The chaotic good swordsage heard all of this and got antsy. So did the player that got teleported before (I think he was a lawful good crusader?). Soon everyone did, and basically the entire D&D cosmos ended up invading their little private sanctum, all at the same time.

And so I narrated the death of the multiverse. The ultimate victors, as was practically preordained with a situation like this, was True Neutral. They rebuilt the multiverse in their image, and left the blasted remains of the players' plane to their devices. After a time, the material was recreated, now with several major upheavals and the absolute sovereignty of nature and impositions against any and all extremes, even in thought, forever etched into the fabric of reality.

The players finally agreed to a truce. No more PvP.

BreaktheStatue
2018-08-14, 09:52 PM
You make a point - allow me to clarify: I did omit that we did play the story through for a good while, but that the story was clearly more about the NPCs he had crafted than it was about us, the players. We talked about it OOC, but it didn't change... So when I said before that we waited until the first opportunity before, I was exaggerating - it was at least three sessions in.

Okay, that's fair enough.

Sorry if I overreacted, I just get a little fired-up about the whole "railroading" thing.
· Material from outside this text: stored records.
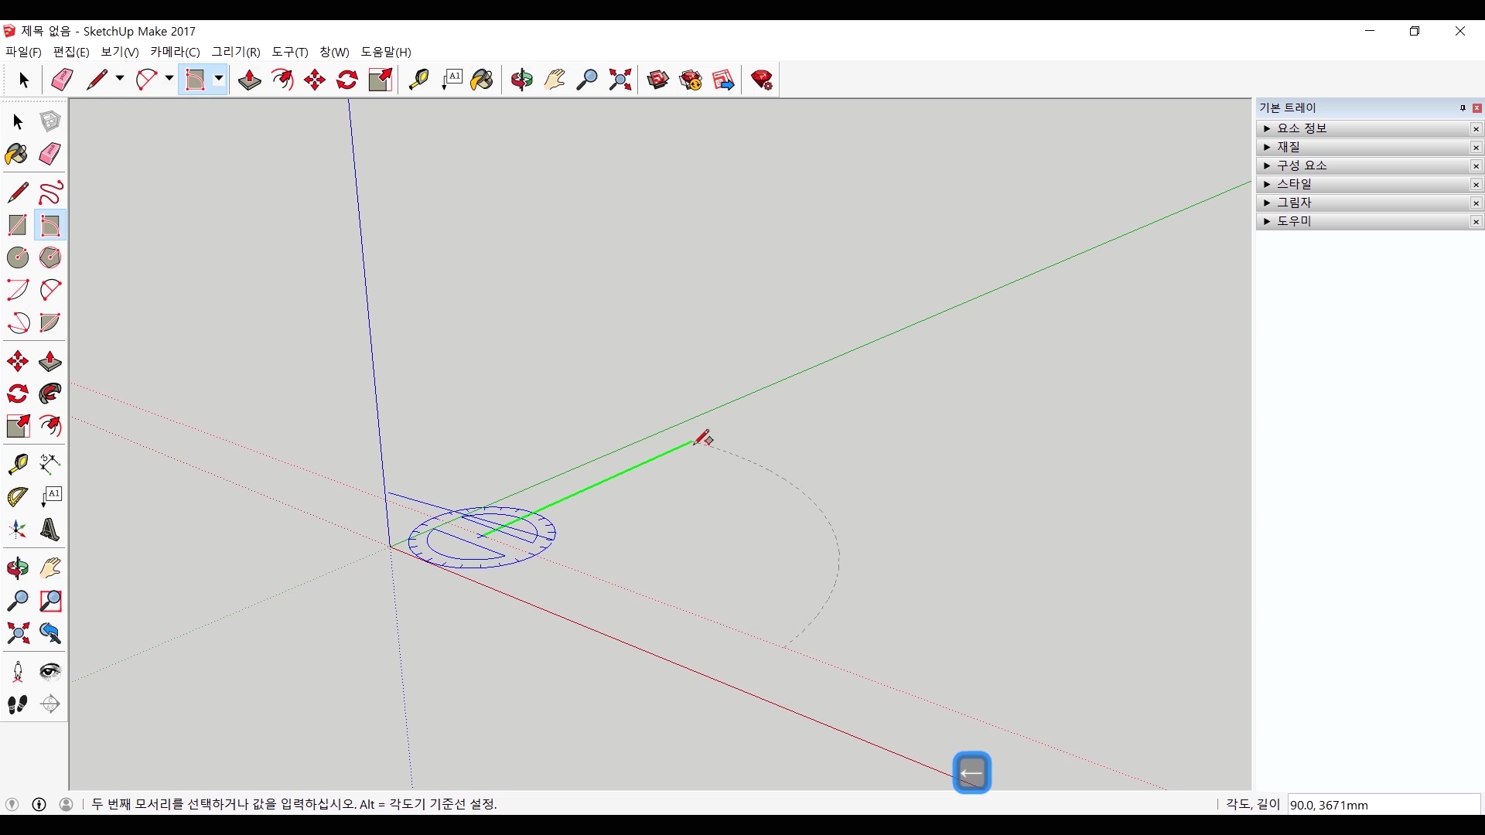Select the Follow Me tool
1485x835 pixels.
(x=50, y=394)

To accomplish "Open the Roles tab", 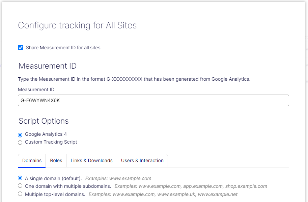I will (56, 160).
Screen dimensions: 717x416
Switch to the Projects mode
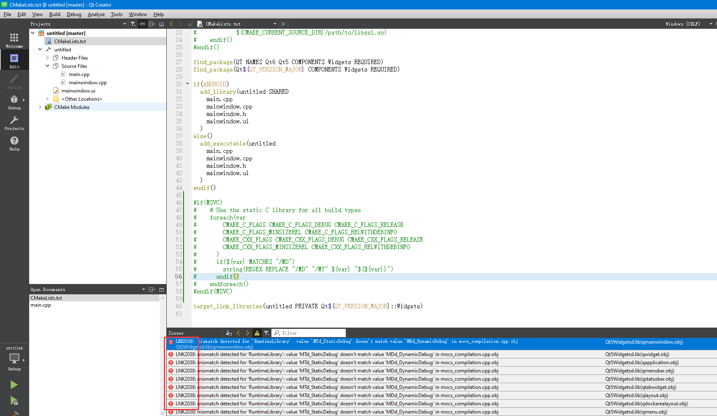click(x=14, y=122)
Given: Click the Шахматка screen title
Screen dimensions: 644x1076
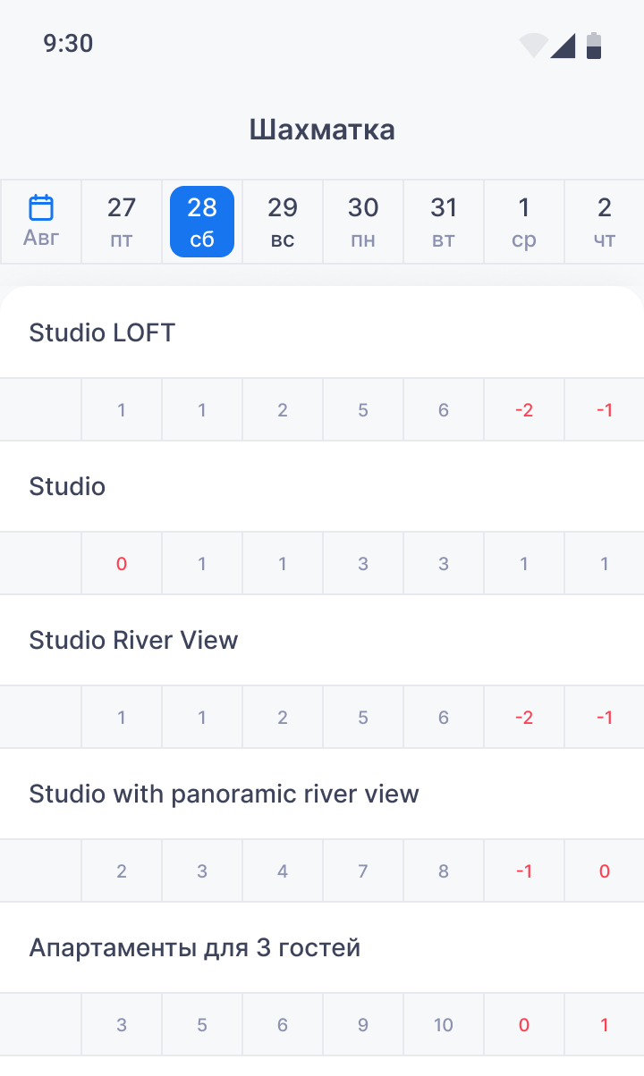Looking at the screenshot, I should (322, 130).
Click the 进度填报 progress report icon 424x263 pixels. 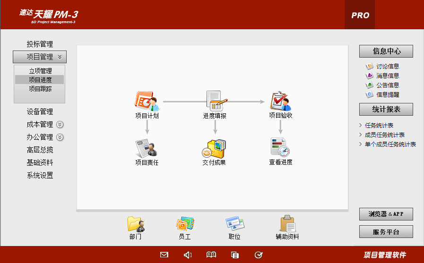click(x=215, y=101)
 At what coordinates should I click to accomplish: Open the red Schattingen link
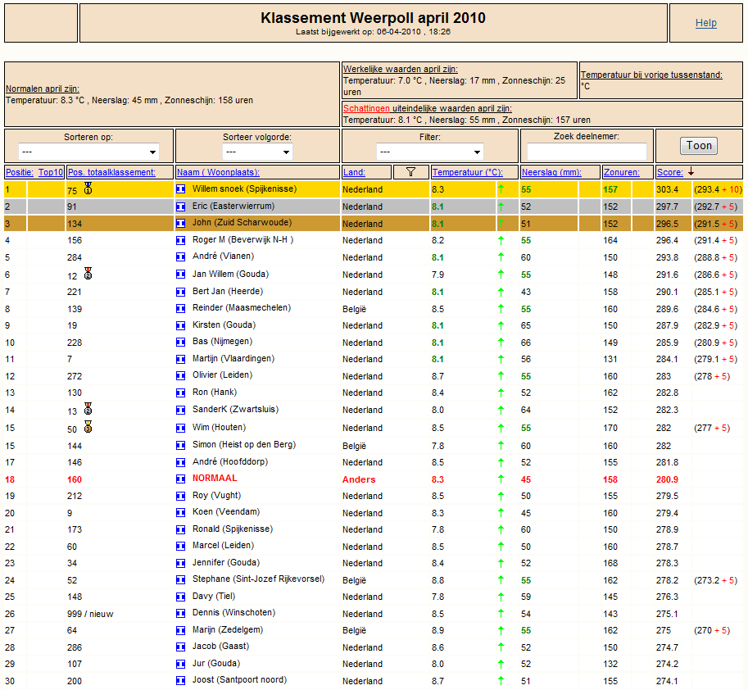[x=366, y=108]
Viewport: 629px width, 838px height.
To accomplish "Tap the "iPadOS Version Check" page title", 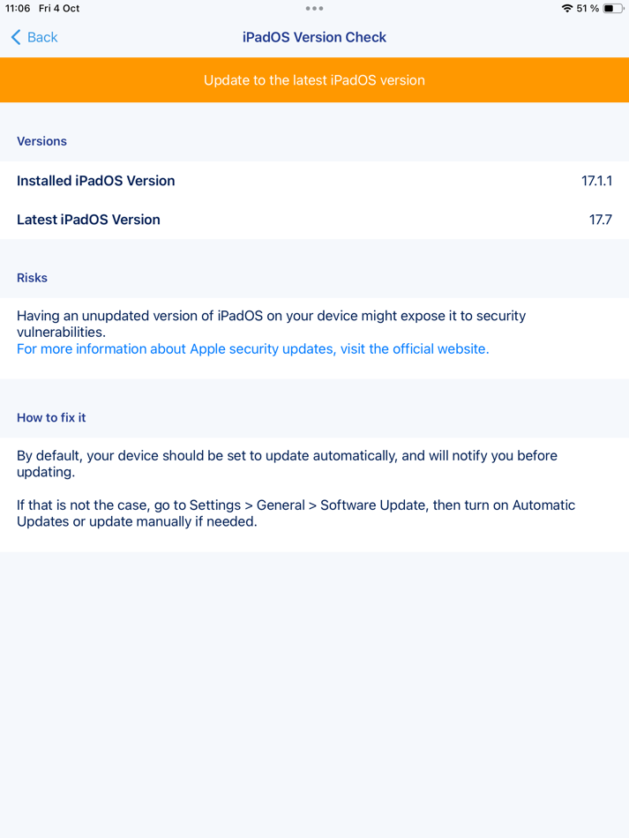I will 314,37.
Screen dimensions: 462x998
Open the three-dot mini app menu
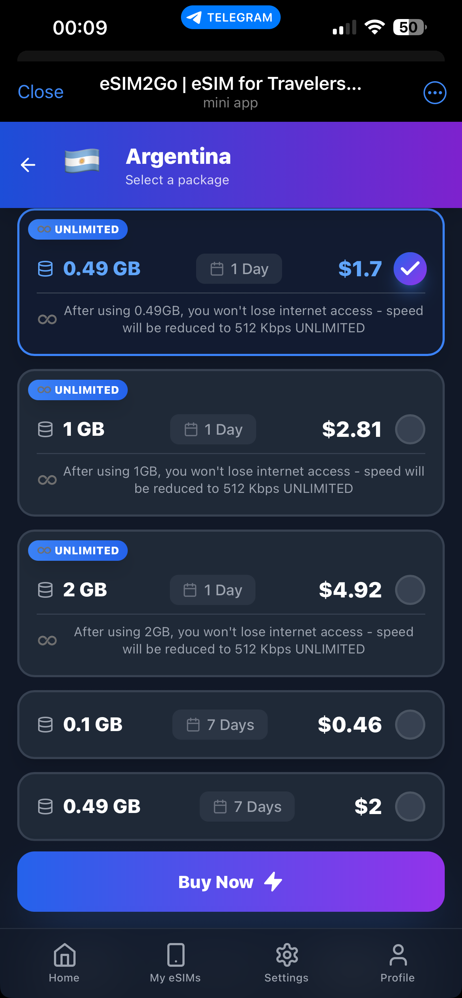[x=434, y=93]
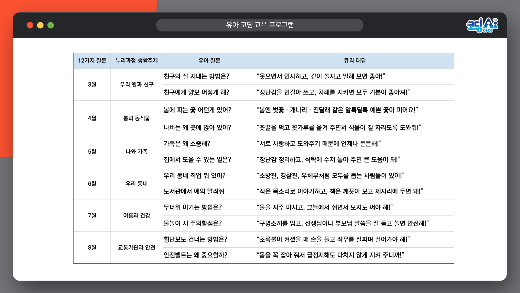Click the 봄과 동식물 theme cell
The image size is (520, 293).
(137, 118)
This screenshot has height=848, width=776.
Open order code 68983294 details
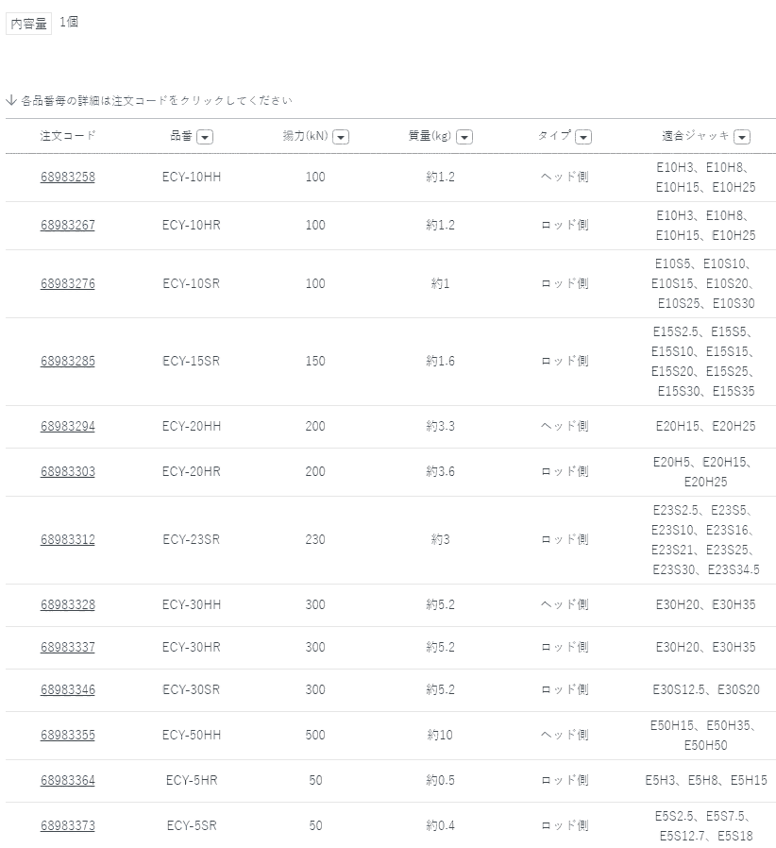point(68,427)
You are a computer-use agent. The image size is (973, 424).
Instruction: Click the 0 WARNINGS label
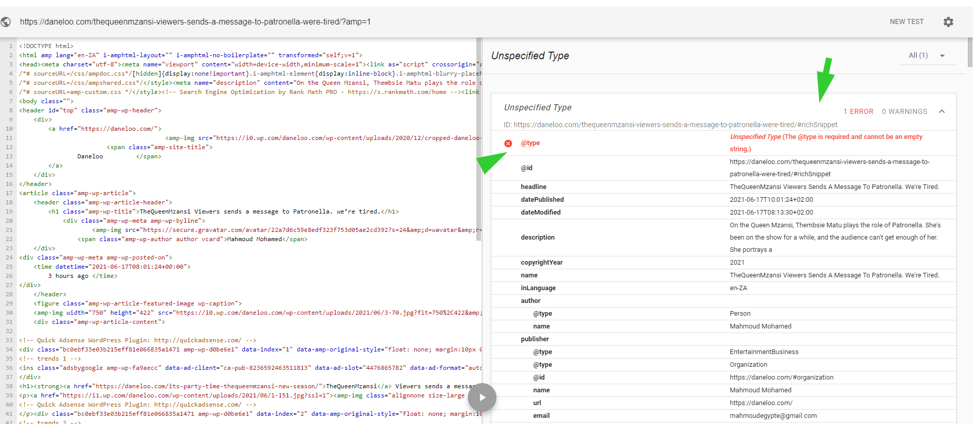904,111
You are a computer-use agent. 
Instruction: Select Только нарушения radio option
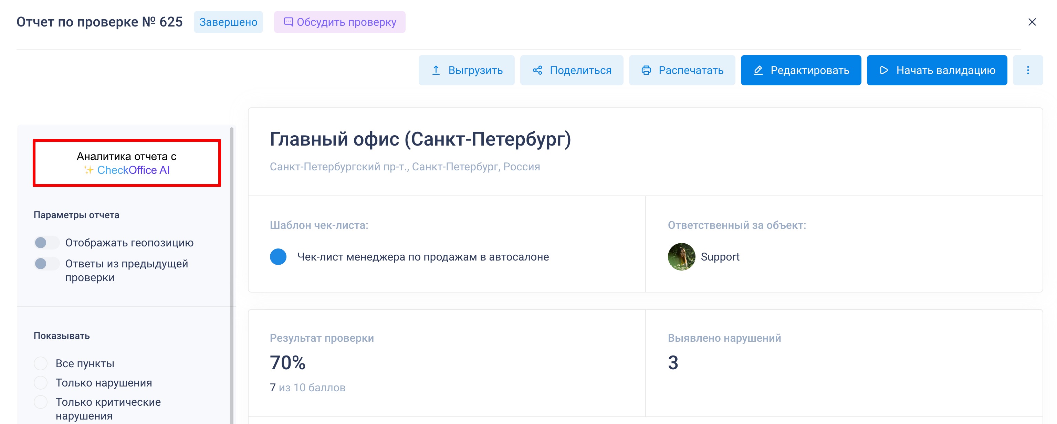pos(41,383)
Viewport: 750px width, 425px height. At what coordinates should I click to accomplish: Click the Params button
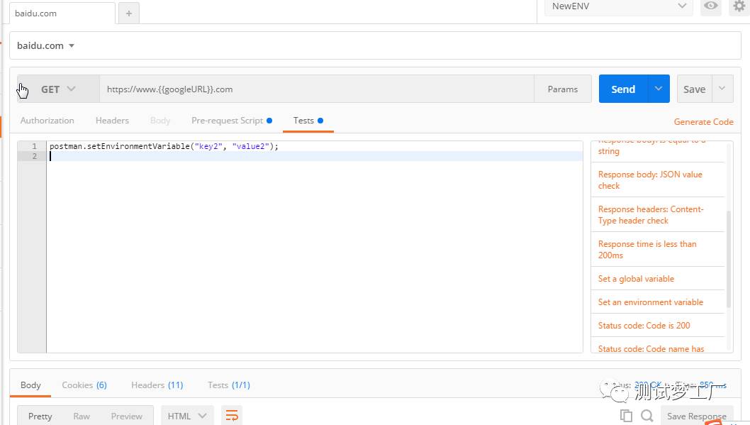[563, 89]
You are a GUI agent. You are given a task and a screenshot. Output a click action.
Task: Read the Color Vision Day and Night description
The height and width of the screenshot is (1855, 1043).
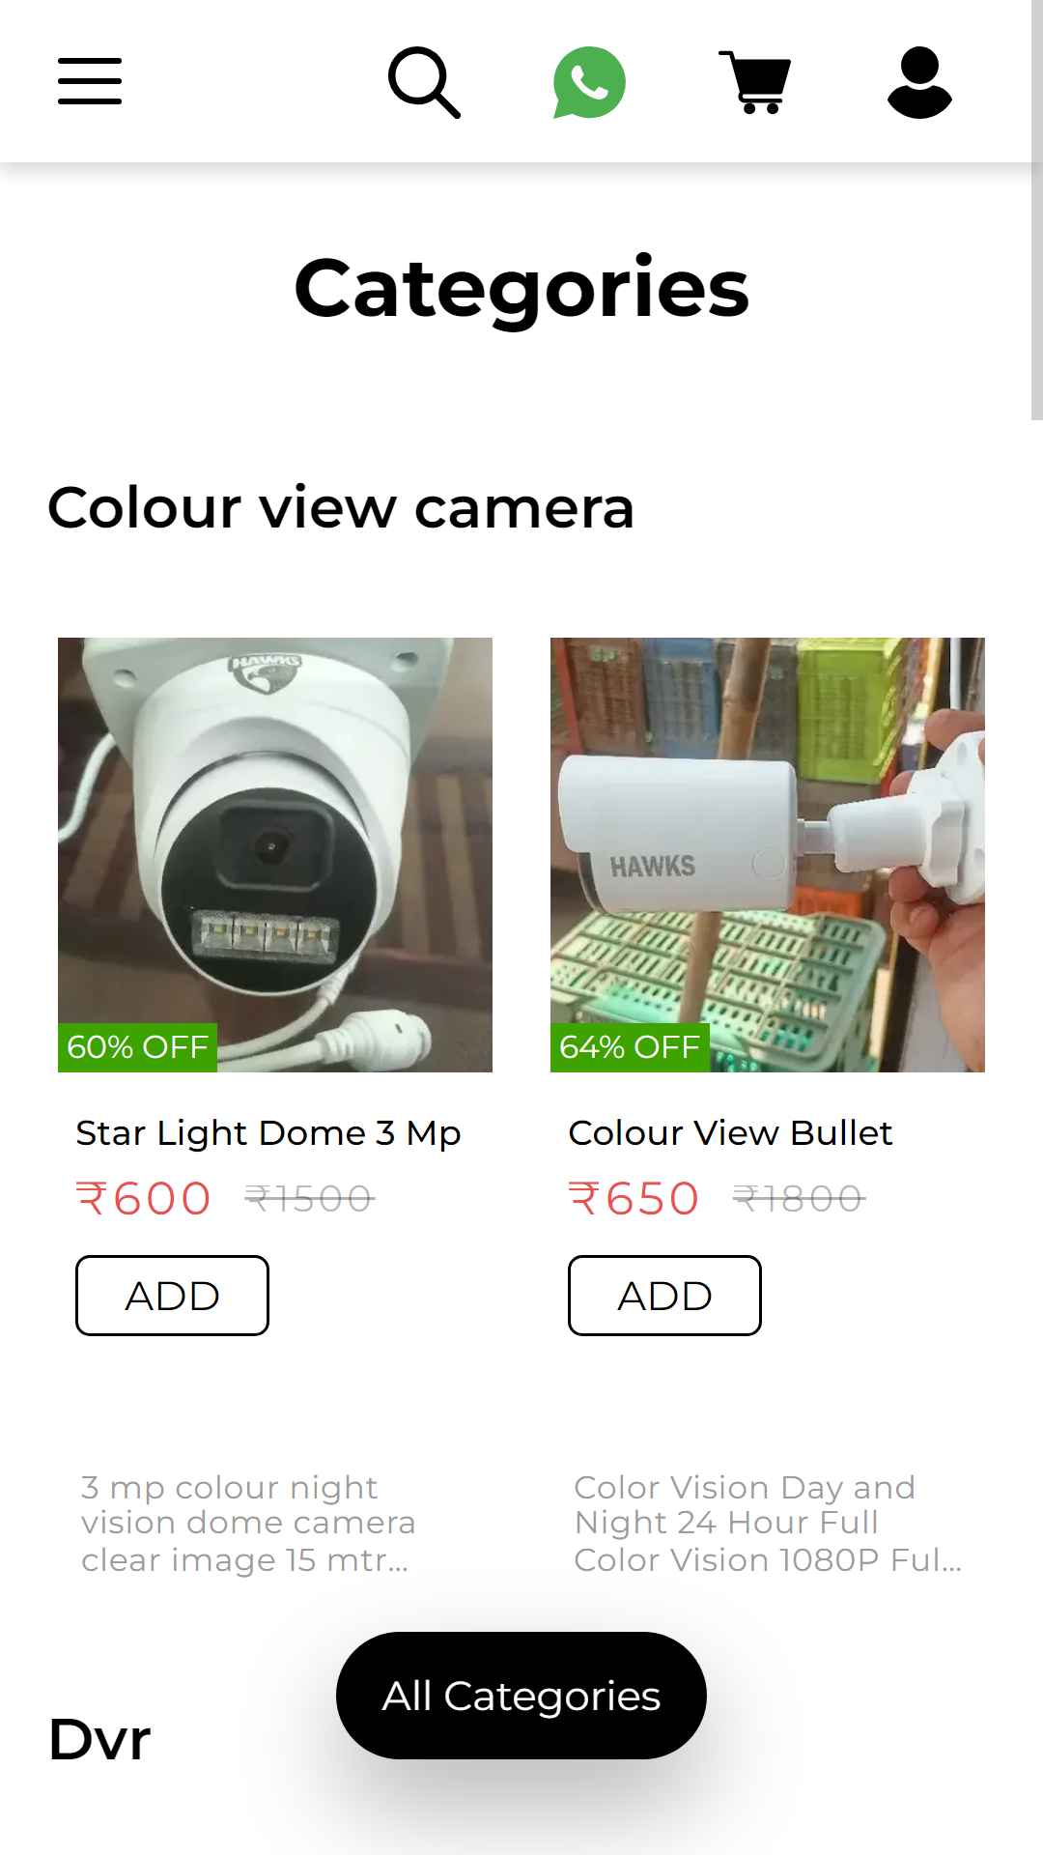pos(768,1524)
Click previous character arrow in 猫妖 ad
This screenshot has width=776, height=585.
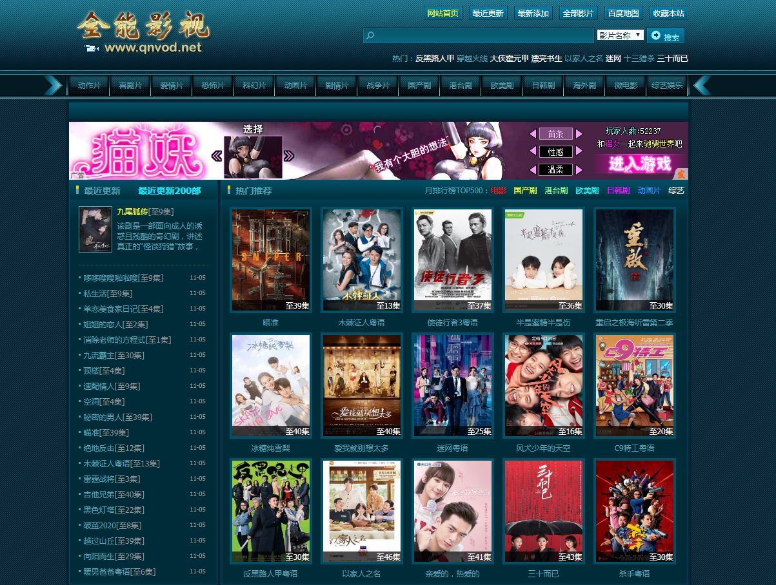coord(217,156)
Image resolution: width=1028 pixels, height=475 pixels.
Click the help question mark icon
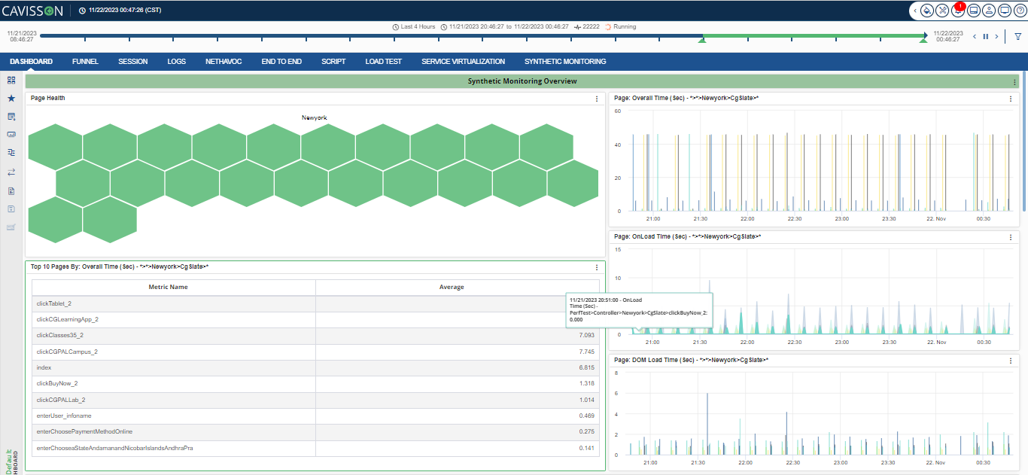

I'm not a DM, so it's not coming from personal experience, but they're only human, and it's a lot of extra work they're taking upon themselves for the benefit of the group so I try to give them the benefit of the doubt.

Finback
2018-08-14, 10:43 PM
As any good DM would, I'll have the red dragon succeed... then discover the BBEG's plans and take his place.

Nothing is more fun than setting up a BBEG.. and then supplanting them with something worse.

My PCs in 4e had encountered a black dragon several times, and considered it their nemesis.

And then they found it dead, head torn off, surrounded by draconic runes written about 5ft high, that effectively translated to "THIS IS NOW MY DOMAIN, BEWARE INTRUDERS".

Bricks were produced.

Finback
2018-08-14, 10:45 PM
that is too beautiful.
i love having that player at my table. keeps everyone on their toes.

Heh, mine was the PC who wanted to learn Nanny Pupu's magic spell to raise the dead, but in his eagerness, he fell on his own sword. She brought him back, and he asked to add it to his spell sheet.

"But you missed it. You were dead while she cast it, so you didn't see it. But you CAN have the stats for your wasting affilication as an undead!"